When your doctor prescribes you a medication, make sure you can read everything he/she has written. If you are having trouble reading it, the pharmacist could have the same problem when asked to fill it.

RX Prescription

Ask questions about the medicine you have been prescribed. Make sure your doctor or nurse explains it to you clearly. Write down the information.

Research the drug. Two helpful websites are www.drugs.com and www.rxlist.com. Play an active role in your health care team. Research, ask questions, and be proactive.

Protect Yourself at the Hospital

Take the list of medications we previously talked about (the complete list) to the hospital with you any time you may have to go there. A good idea would be to keep your list typed and in your wallet. Ask the doctor who will be treating you to complete a Medication Reconciliation Form ensuring that your doctor is aware of all of your home medications.
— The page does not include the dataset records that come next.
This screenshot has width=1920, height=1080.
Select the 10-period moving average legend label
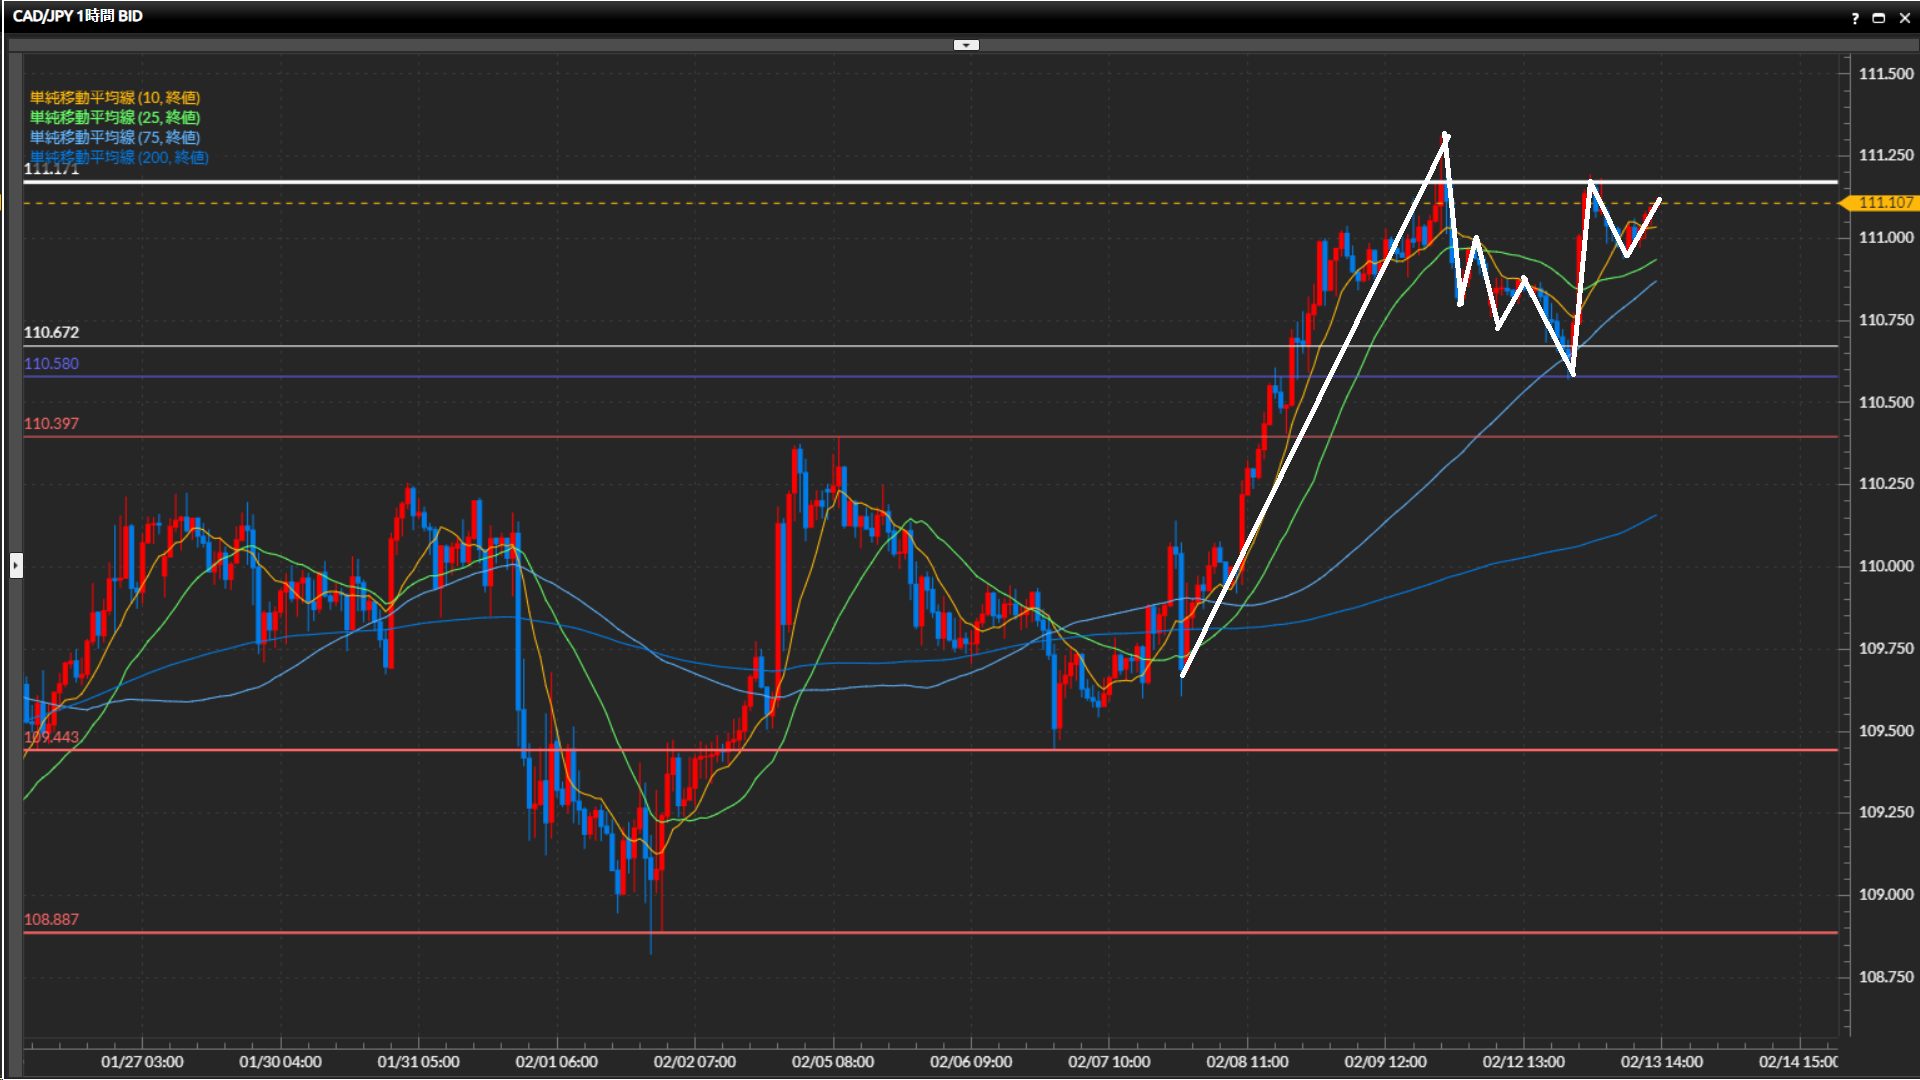(115, 97)
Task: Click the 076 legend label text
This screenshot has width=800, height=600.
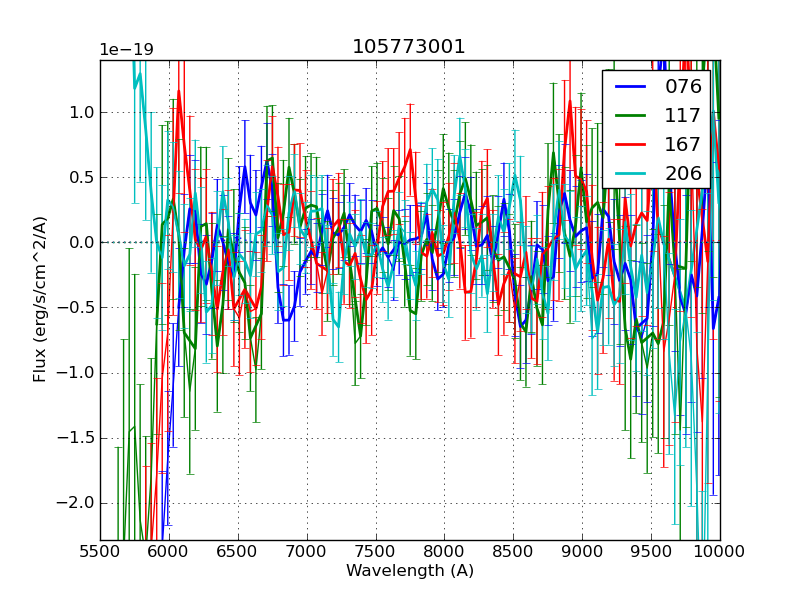Action: (x=683, y=87)
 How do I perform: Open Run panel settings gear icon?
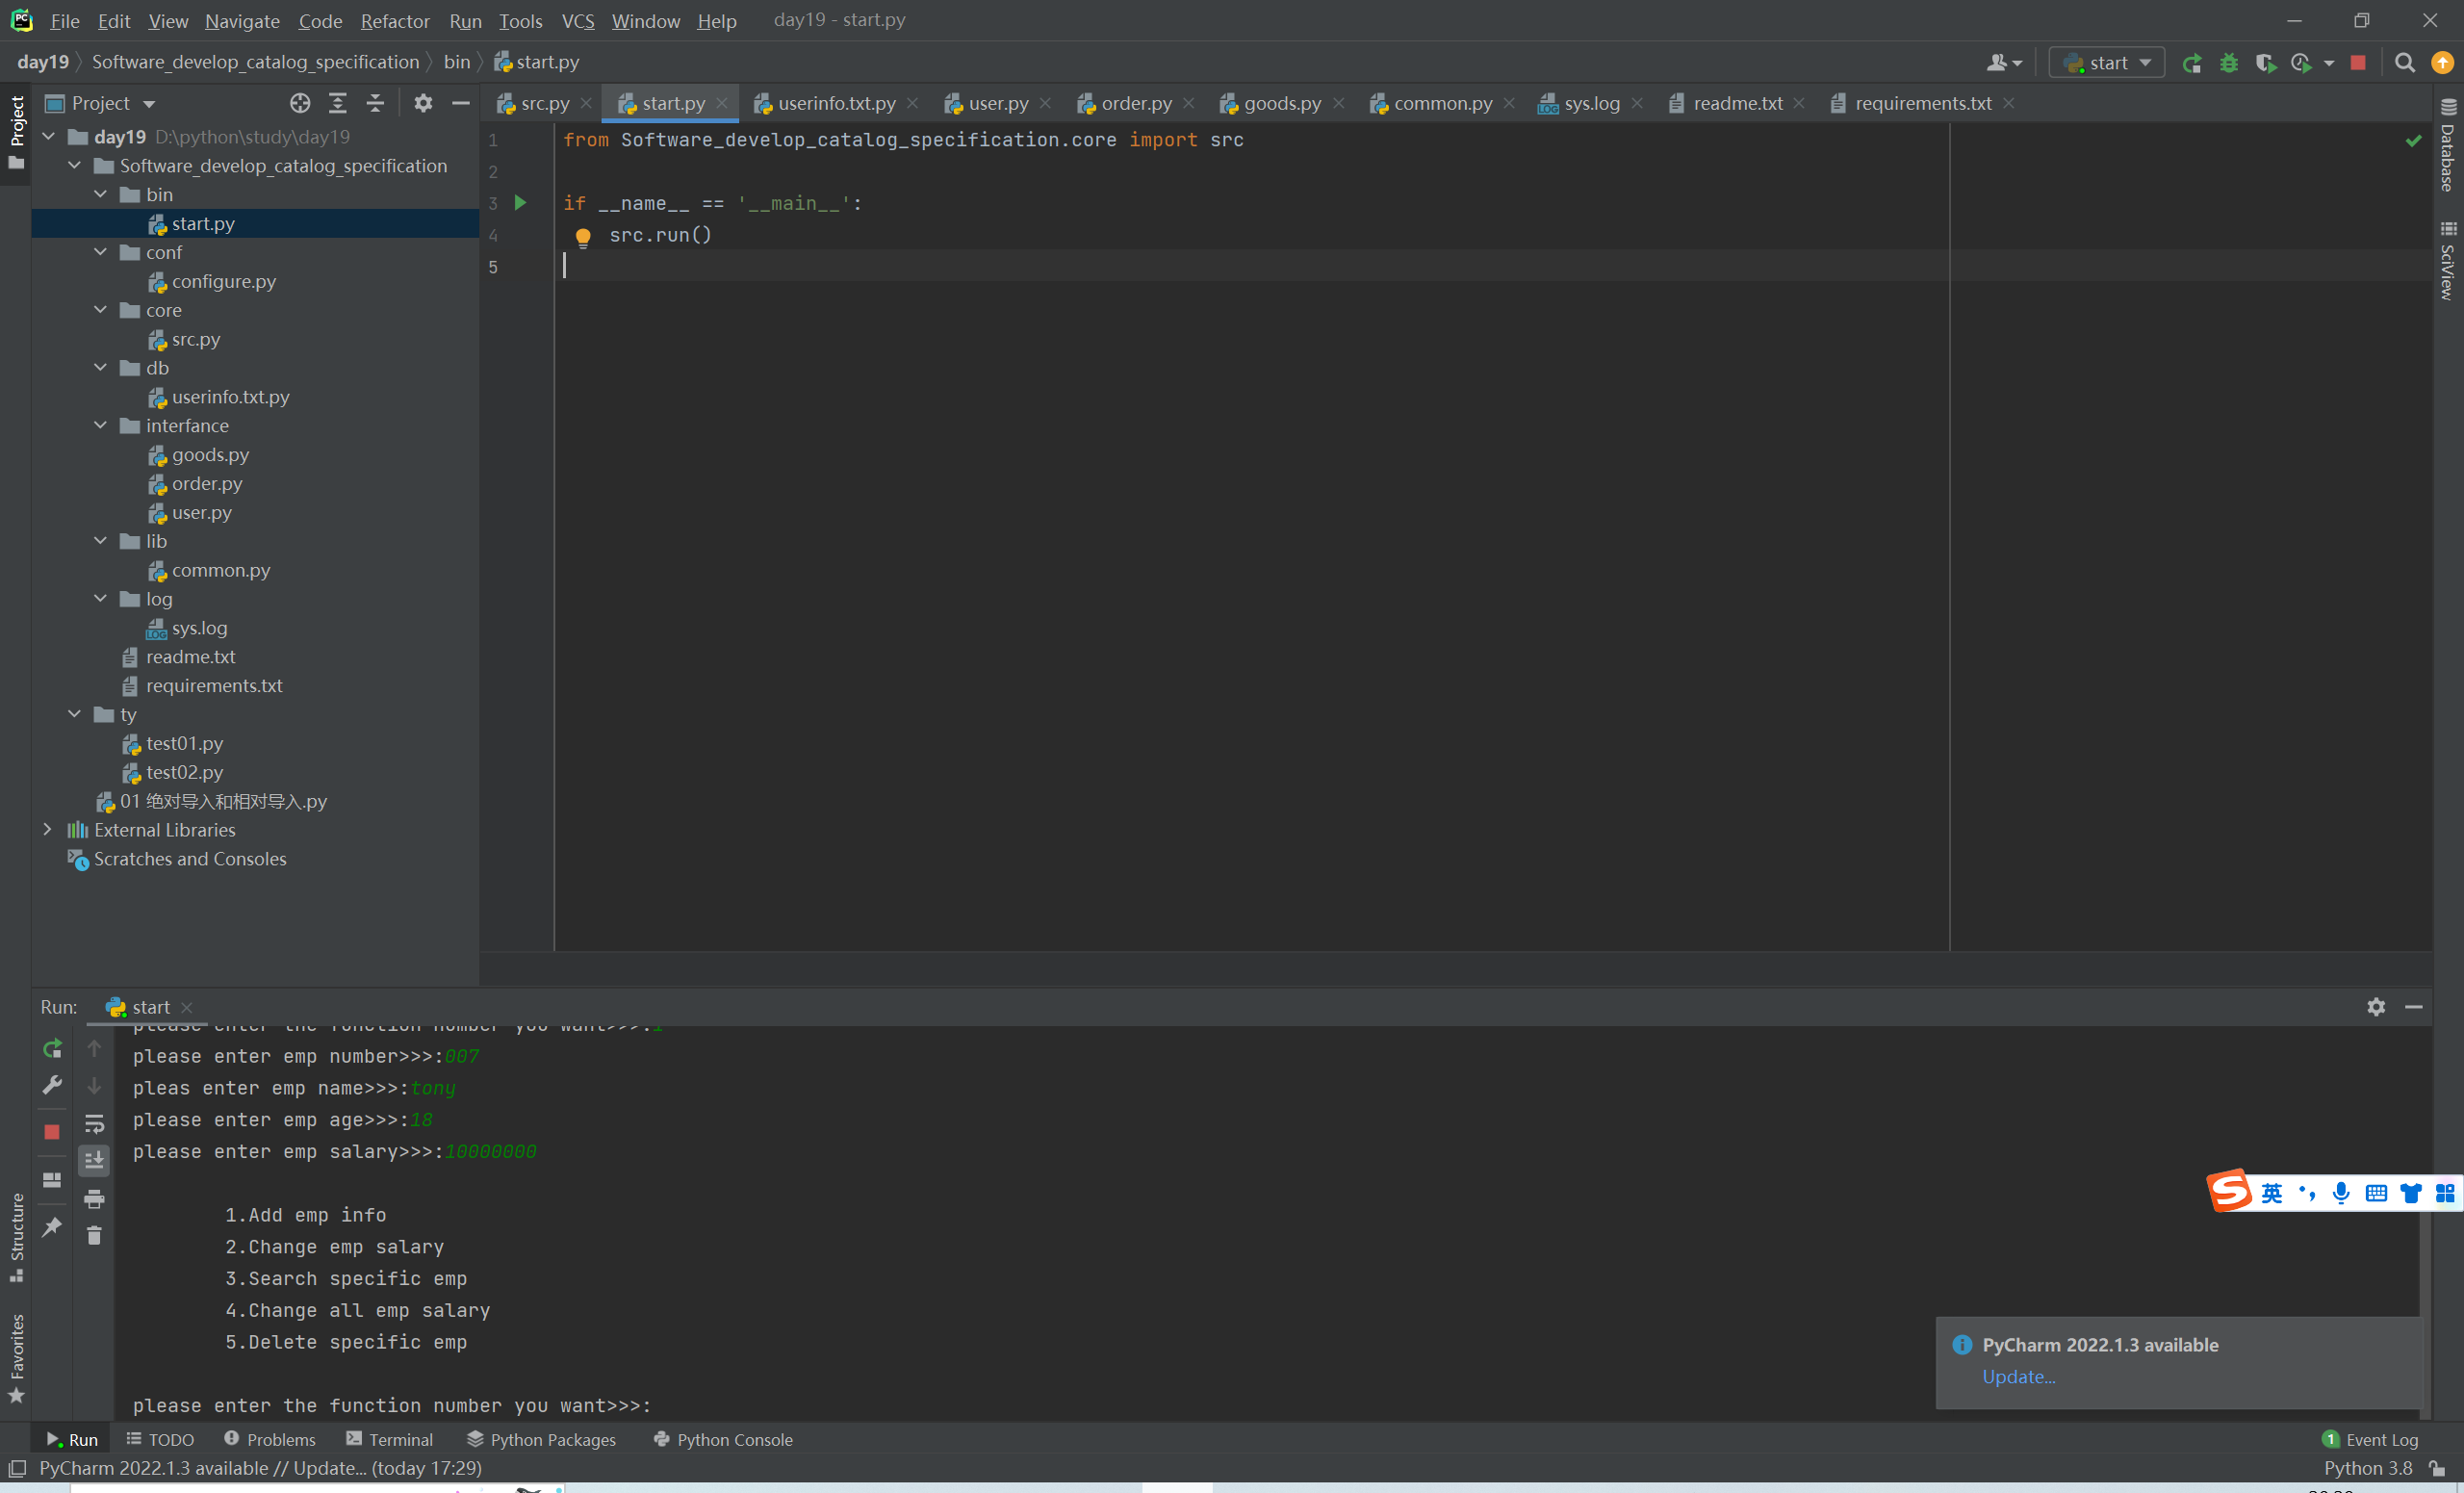click(x=2376, y=1007)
Refrain from taking your home medications while you are in a hospital. The doctor will prescribe you the medications you will need, as well as the dosage you will need, for your stay at the hospital. If you continue taking your home medications, you may cause a drug interaction or accidentally over medicate yourself.

Know your medication inside and out; the correct names, why you are prescribed them, what they do.

Be aware of your rights, and do not be afraid to speak up. If you are unsure about a certain type of medication, ask questions about it. Read the order from your doctor. Ask why you have been prescribed this medication. You have the right to know, and YOU could be the one to prevent a medication error.

Make sure the hospital you are at knows of any allergies you have to medications. You should be given an allergy bracelet, and your allergies should be noted on your chard as well as on your medication administration record (MAR).

Upon leaving the hospital, ask the nurse to go over all of your medications. Ask questions about any dosage changes or new prescriptions. Update your list as soon as possible.